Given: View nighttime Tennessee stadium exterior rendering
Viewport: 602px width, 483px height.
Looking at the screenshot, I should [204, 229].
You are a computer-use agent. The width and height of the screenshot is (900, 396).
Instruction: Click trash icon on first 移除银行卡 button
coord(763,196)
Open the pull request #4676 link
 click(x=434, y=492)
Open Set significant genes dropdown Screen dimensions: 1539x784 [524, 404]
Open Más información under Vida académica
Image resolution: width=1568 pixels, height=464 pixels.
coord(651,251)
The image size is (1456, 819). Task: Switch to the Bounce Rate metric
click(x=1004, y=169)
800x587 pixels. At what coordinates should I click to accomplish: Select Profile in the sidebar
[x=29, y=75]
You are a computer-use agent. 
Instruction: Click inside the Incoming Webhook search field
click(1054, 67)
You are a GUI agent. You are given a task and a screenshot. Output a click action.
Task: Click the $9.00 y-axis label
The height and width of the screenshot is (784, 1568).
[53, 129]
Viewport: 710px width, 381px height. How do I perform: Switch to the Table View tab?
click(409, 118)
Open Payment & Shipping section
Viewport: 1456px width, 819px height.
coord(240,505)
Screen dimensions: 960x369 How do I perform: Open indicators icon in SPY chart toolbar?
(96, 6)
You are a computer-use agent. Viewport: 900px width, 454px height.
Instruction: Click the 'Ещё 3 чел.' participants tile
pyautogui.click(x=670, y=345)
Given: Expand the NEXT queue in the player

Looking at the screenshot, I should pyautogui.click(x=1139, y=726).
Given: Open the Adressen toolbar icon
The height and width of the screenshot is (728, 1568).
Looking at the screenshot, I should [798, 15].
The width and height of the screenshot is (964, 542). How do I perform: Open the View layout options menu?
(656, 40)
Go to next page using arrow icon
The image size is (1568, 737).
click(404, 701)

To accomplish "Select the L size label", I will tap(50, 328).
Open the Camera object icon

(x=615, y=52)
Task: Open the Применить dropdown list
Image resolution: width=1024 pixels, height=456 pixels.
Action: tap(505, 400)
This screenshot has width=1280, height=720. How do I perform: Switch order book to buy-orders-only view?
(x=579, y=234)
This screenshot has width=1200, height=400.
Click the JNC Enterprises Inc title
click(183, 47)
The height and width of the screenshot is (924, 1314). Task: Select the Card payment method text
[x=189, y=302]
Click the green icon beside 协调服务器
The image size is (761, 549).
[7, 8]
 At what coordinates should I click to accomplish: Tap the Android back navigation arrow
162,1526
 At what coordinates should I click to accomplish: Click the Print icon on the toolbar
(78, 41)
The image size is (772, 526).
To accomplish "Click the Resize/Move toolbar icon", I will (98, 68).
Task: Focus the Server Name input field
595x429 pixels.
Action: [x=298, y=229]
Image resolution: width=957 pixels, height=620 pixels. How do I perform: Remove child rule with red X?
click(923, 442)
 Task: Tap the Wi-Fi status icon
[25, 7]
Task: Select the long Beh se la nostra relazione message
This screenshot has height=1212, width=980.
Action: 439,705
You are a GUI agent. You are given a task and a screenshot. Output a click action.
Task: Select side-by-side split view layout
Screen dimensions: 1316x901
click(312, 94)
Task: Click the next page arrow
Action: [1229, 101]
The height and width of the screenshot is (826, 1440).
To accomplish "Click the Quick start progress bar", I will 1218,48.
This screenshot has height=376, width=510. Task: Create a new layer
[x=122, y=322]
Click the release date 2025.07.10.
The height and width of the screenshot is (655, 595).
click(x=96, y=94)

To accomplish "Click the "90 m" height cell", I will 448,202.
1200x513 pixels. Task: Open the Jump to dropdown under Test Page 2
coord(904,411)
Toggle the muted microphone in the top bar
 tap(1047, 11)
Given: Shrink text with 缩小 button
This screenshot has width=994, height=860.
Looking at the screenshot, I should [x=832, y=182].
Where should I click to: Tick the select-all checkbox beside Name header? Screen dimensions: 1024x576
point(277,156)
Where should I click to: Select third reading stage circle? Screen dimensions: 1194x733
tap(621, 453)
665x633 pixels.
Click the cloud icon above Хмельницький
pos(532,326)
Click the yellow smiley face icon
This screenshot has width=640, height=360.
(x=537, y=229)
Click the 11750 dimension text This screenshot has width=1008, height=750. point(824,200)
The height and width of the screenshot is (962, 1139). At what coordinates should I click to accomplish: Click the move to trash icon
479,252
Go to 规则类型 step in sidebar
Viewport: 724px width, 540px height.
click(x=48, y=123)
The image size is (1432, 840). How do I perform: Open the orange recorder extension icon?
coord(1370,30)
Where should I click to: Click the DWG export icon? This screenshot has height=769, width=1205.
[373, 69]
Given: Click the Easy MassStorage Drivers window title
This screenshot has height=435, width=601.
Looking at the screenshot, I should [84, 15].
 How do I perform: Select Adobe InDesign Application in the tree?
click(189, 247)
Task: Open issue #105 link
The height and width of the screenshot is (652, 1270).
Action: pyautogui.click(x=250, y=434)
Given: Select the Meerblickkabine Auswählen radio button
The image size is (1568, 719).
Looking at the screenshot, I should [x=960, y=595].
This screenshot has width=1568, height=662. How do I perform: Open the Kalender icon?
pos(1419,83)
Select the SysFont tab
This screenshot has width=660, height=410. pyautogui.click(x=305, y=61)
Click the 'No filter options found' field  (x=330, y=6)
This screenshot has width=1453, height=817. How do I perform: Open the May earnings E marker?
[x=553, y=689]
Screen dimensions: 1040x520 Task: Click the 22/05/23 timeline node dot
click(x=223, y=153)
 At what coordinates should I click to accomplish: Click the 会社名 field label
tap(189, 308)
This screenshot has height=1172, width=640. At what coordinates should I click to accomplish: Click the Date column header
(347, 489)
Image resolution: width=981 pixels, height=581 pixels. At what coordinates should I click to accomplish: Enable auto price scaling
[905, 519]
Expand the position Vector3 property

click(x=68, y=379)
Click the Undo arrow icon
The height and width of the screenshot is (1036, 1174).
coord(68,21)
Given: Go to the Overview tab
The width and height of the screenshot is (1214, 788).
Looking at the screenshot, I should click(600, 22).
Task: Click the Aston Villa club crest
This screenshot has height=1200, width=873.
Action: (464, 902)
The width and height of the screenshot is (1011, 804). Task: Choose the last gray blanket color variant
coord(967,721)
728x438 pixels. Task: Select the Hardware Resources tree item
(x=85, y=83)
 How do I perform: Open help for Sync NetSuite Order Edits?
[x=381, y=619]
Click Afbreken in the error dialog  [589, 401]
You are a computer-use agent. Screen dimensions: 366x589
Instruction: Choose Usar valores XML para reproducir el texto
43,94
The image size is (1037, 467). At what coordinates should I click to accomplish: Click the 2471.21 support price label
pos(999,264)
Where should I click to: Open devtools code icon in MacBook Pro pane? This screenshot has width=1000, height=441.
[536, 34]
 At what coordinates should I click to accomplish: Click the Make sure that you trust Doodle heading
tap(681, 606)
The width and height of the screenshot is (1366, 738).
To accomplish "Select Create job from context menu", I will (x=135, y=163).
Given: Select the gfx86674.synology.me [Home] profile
--------------------------------
EXERCISE GOAL => For each line in the entries that holds "agent", return that line.

EXERCISE ANSWER =>
You are a computer-use agent. The width and height of the screenshot is (900, 396).
You are a computer-use agent. 
You are a GUI agent. You are given a task and a screenshot. Output a click action.
You are a computer-use agent. Viewport: 900px width, 454px height.
You are a GUI agent. You are given a task and a screenshot. Output a click action.
You are a computer-use agent. Screen dimensions: 366x589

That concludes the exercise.